**PASSAGE**
++++++++++

Gumshoe Deep Dive, Part 1--The Basics, and Problem of Investigative Failure

After having a blast running two different GUMSHOE games at Origins, I want to do a deep dive into these games and how they work.  First off, the basics.  The "GUMSHOE" system was developed by Robin Laws (he of Heroquest, which I discussed before), and the majority of the GUMSHOE games are published by Pelgrane Press.  GUMSHOE is not a tabletop RPG itself, but a chassis upon which you build a game around (in video game terms, it would be the "game engine").  And that chassis is designed around and optimized for games that have a focus on investigation.  During the course of a game session, the players are going to gather clues, and those clues are going to propel the story forward toward the resolution of whatever the mystery is for this session.

Investigative stories are certainly not the only sorts of stories that you can tell, either generally or in tabletop RPGs, but far more stories then you might think at first blush have an investigative structure at their heart.  The first implementations of GUMSHOE were in the horror space, such as Esoterrorists (X-Files-esque secret conspiracies versus the Outer Dark), Fear Itself (one-shot and short campaigns that model horror movies), and Trail of Cthulhu (a "GUMSHOE-ification" of Lovecraft and Call of Cthulhu).  But Laws's Ashen Stars works on the observation that a Star Trek or Firefly episode has an investigative structure, too, and so are well suited to GUMSHOE.  More recent games, especially Kenneth Hite's Night's Black Agents and the forthcoming Swords of the Serpentine by Kevin Kulp and Emily Dresner (each of which are going to get their own posts), continue to stretch the bounds of the system while keeping the basic investigative model at their heart.

Because GUMSHOE is designed around investigative stories, it is built to address a fundamental problem with investigative stories in tabletop RPGs.  When tabletop RPGs approach investigative elements, they generally do so the same way they approach any other game play element.  A PC has some character ability that is relevant to the investigative action in question, and that ability produces a probability of success.  The PC rolls the dice, and either she succeeds or she fails.  So, to take an example from my D&D 5e game of Waterdeep: Dragon Heist the other night, the PCs were searching a mausoleum, and I wanted to see whether they were going to find a key that had been left by the bad guys on the floor.  Nick's PC, Dramorn de Azhaq, rolled a Perception Check and got over a 15.  As a result, he found the key.

++++++++++

**DATA SEGMENT**
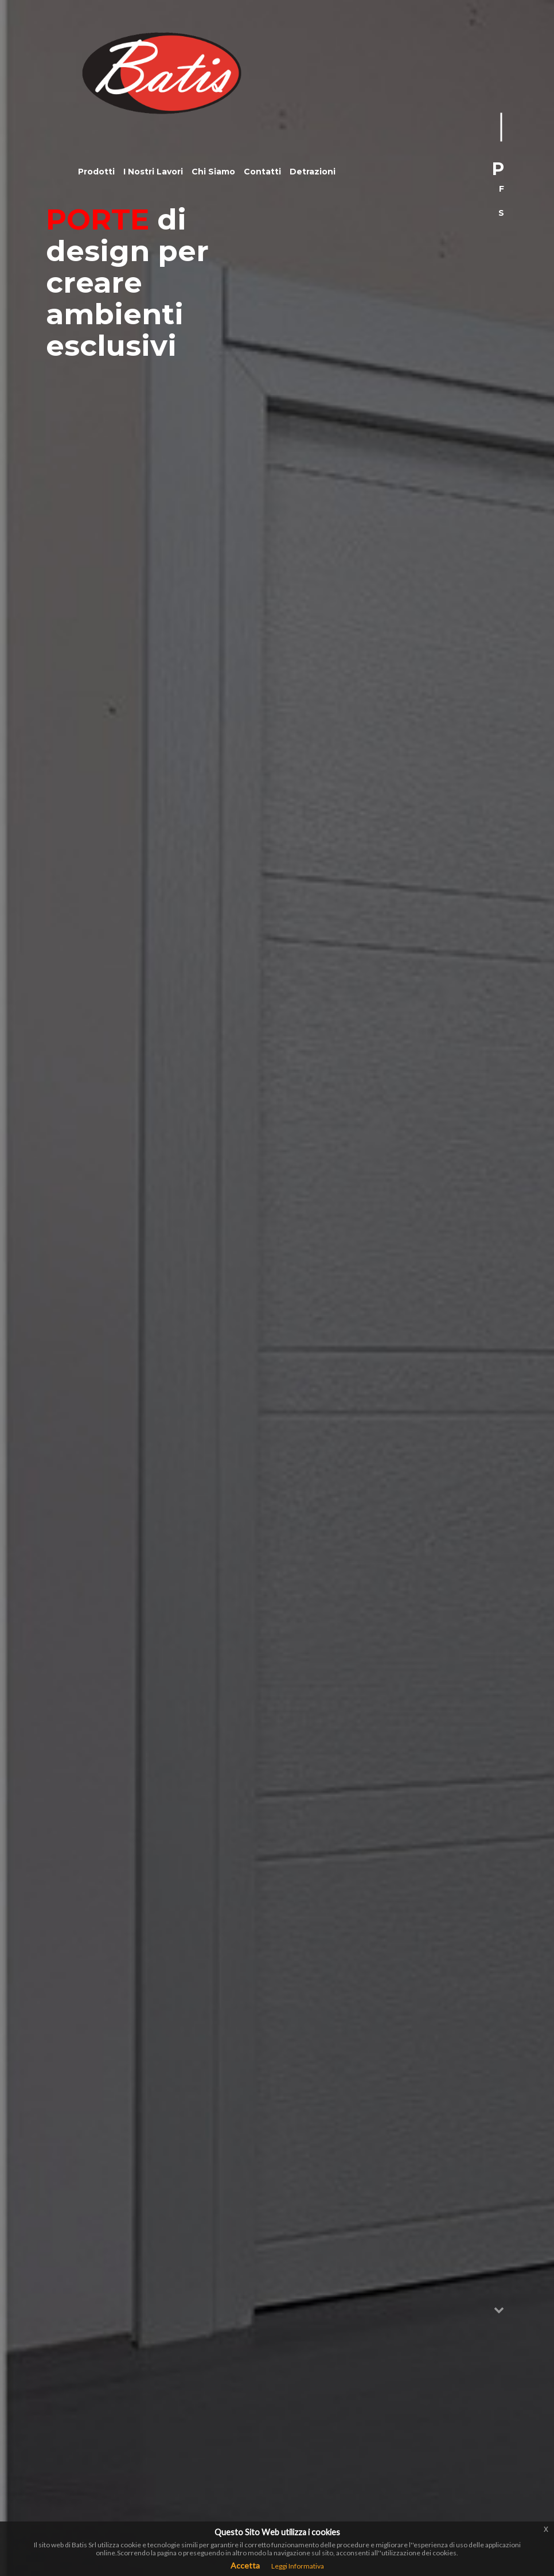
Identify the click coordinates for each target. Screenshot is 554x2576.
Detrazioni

++++++++++

Decide whether the GUMSHOE passage supports each statement below, giving yes or no and quoting the passage's deciding words exactly. (a) GUMSHOE is a standalone tabletop RPG. (b) Most GUMSHOE games are published by Pelgrane Press. (c) The first implementations of GUMSHOE were in the science fiction space.

**EXERCISE SOLUTION**
(a) No: "GUMSHOE is not a tabletop RPG itself, but a chassis upon which you build a game around"
(b) Yes: "the majority of the GUMSHOE games are published by Pelgrane Press"
(c) No: "The first implementations of GUMSHOE were in the horror space"